On report length, since people often ask: in general, if you're asked for content of a certain length (presentation, report, etc) and you produce something notably different, that doesn't meet the spec and is worse. Deciding what is important to say is a critical part of communicating. The report is going to be the most critical way we're going to learn about your project, and you need to get to the point, not ramble on and give every possible thought you've had. The TAs aren't going to be too strict with the length, but if you annoy them, that's a bad report.

Project Experience Summary

In your report, include (in addition to the above page restriction) an overview of the project as your would include it as project experience on your resumé. Co-op calls this a “accomplishment statement” and it might go on a resumé under a heading like “Project Experience”.

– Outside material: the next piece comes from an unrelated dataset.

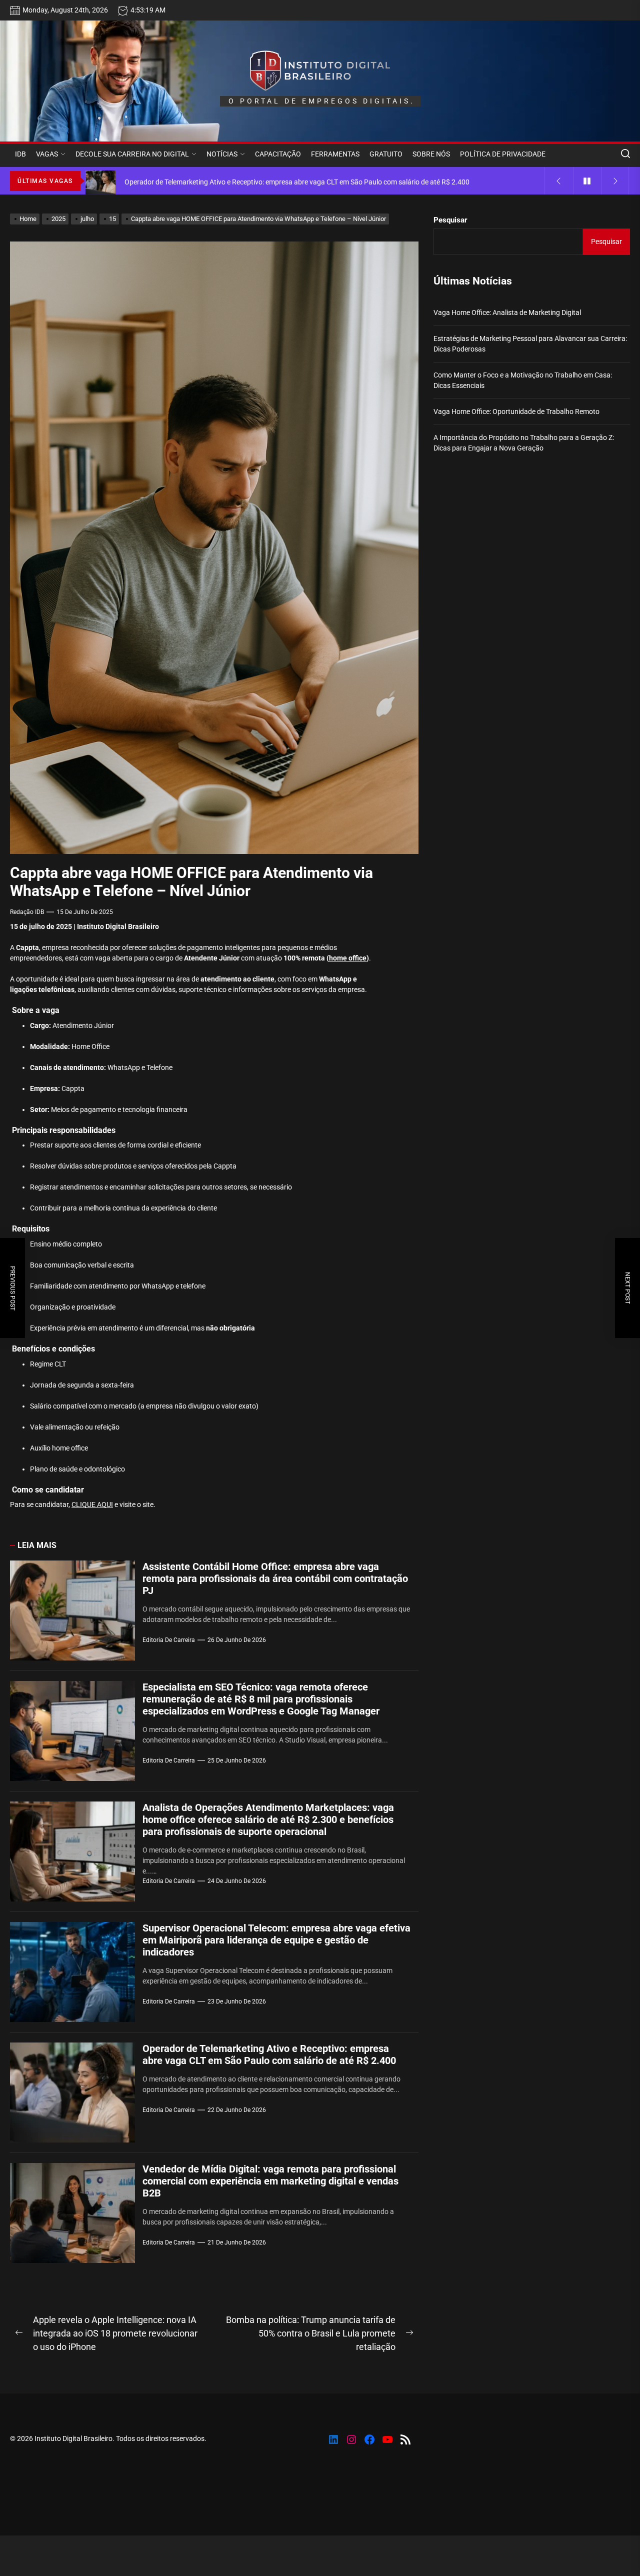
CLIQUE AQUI (92, 1504)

When writing content for your resumé, focus on your skills, education, experience, and knowledge as accomplishments, rather than duties and tasks. Accomplishment statements could also be phrased by beginning with the result, rather than ending with it.

SFU Co-op has some guidelines on how to write accomplishment statement.

Grading

Criteria for marking the projects will include:

  • acquiring/cleaning the data;
  • defining/refining the problem;
  • data analysis;
  • how well you explained the whole thing.

Submitting

Submit your files through CourSys for the Project activity.

Updated Wed June 25 2025, 13:33 by ggbaker.